I dont know what the outcome would be with regards to muscle but you would defo get more BF.

But, to me it sounds like a cheaters way out. Someone who wants the muscle and the size/strength but is not willing to commit and make all the sacrifices needed. For me persoanlly since training the dieting has been the hardest part. I done really like eating tins on tuna with out mayo every day or grilled chicken. I dont really liek the taste of all the shakes and eating hard boiled egg one after the other is so boring. I am fcuked off with 2 bowls of oats every morning and sometimes I cant be fukced to go to the tap and drink 10 glasses of water each day.

But I make myself do it and stick with it cause its the only way ill get the bod I want. Which inturn will increase by chat up to blowjob ratio substantially/  thats how I see it


----------



## xpower (Jul 28, 2009)

Gee-Spot said:


> I dont know what the outcome would be with regards to muscle but you would defo get more BF.
> 
> But, to me it sounds like a cheaters way out. Someone who wants the muscle and the size/strength but is not willing to commit and make all the sacrifices needed. For me persoanlly since training the dieting has been the hardest part. I done really like eating tins on tuna with out mayo every day or grilled chicken. I dont really liek the taste of all the shakes and eating hard boiled egg one after the other is so boring. I am fcuked off with 2 bowls of oats every morning and sometimes I cant be fukced to go to the tap and drink 10 glasses of water each day.

SUPPLIED MATERIAL:
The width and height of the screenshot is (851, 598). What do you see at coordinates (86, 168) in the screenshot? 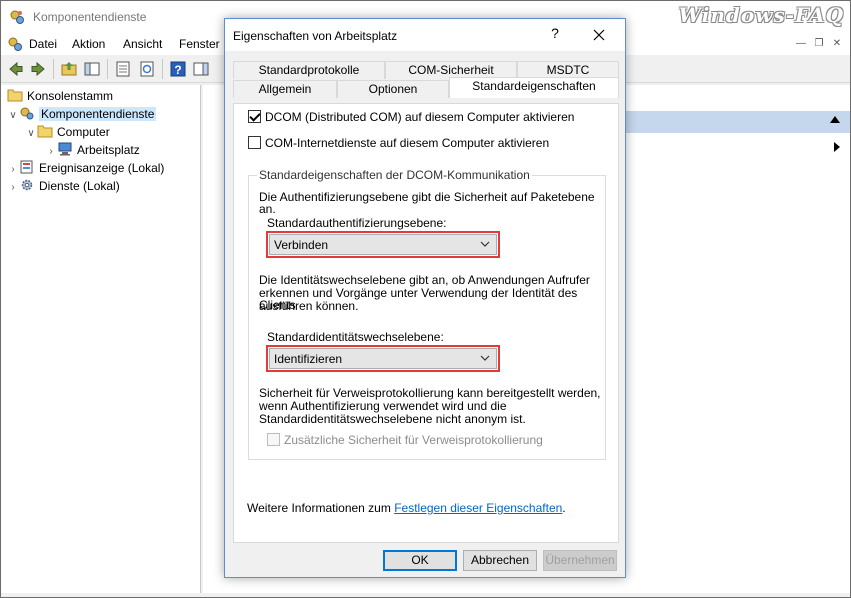
I see `tree-item-event-viewer: › Ereignisanzeige (Lokal)` at bounding box center [86, 168].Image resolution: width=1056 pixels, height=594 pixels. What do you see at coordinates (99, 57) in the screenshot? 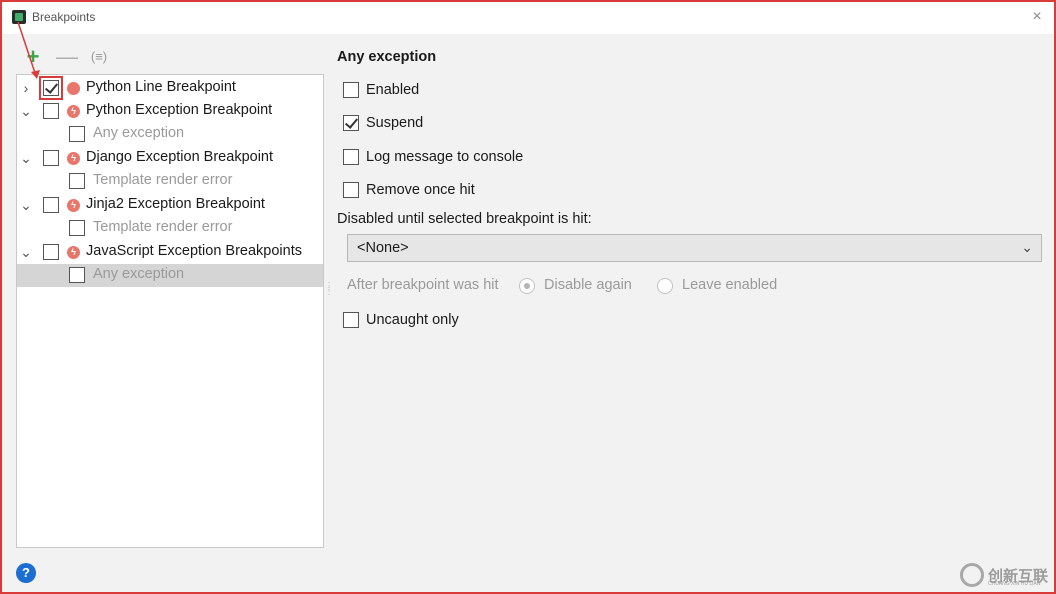
I see `group-by-file-button: (≡)` at bounding box center [99, 57].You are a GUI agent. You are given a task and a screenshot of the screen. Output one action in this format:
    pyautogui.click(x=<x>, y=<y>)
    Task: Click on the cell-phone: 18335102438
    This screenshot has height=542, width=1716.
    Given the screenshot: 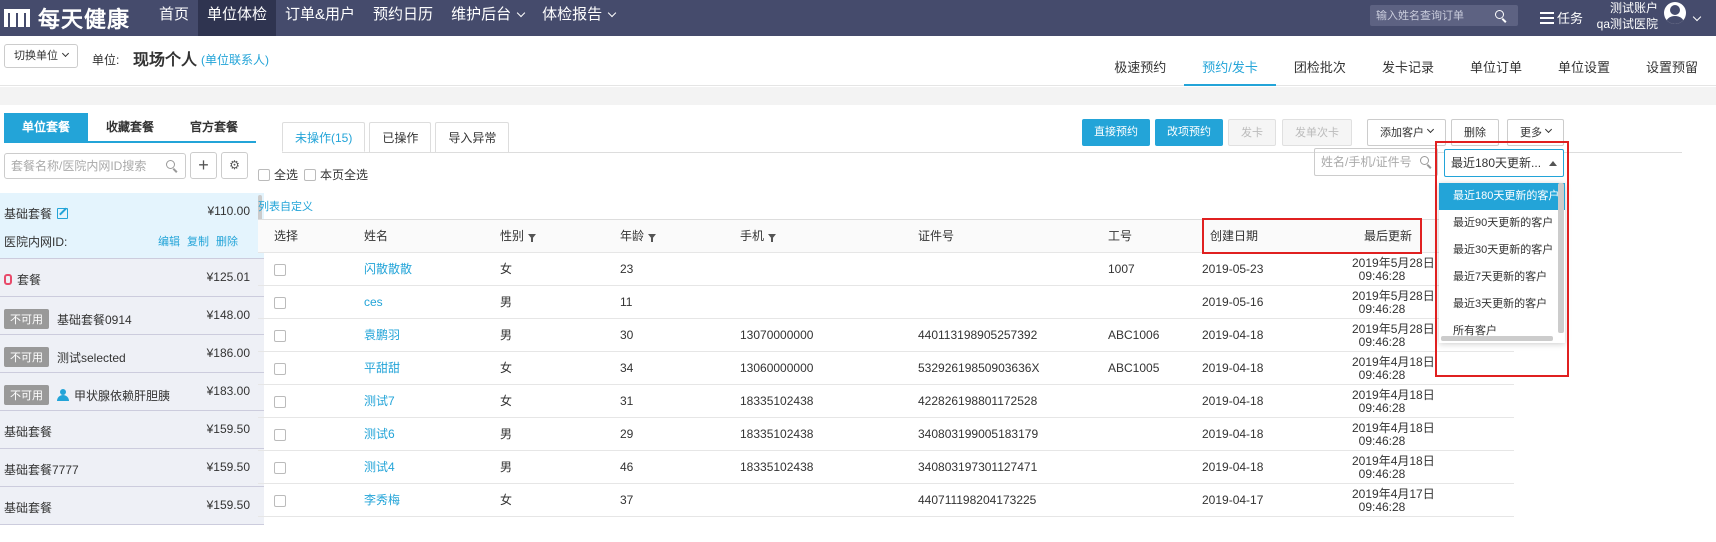 What is the action you would take?
    pyautogui.click(x=777, y=467)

TASK GOAL: Carry the forum thread about dieting for muscle gain forward from the point where it stops.

YOUR RESPONSE:
> 
> But I make myself do it and stick with it cause its the only way ill get the bod I want. *Which inturn will increase by chat up to blowjob ratio substantially/ *  * thats how I see it*


 :lol: made me chuckle that did.I like ya thinking :lol:


----------



## 000 (Nov 29, 2010)

Gee-Spot said:


> But I make myself do it and stick with it cause its the only way ill get the bod I want. Which inturn will increase by chat up to blowjob ratio substantially/  thats how I see it


HAHA the reason we all started bodybuilding


----------



## Lois_Lane (Jul 21, 2009)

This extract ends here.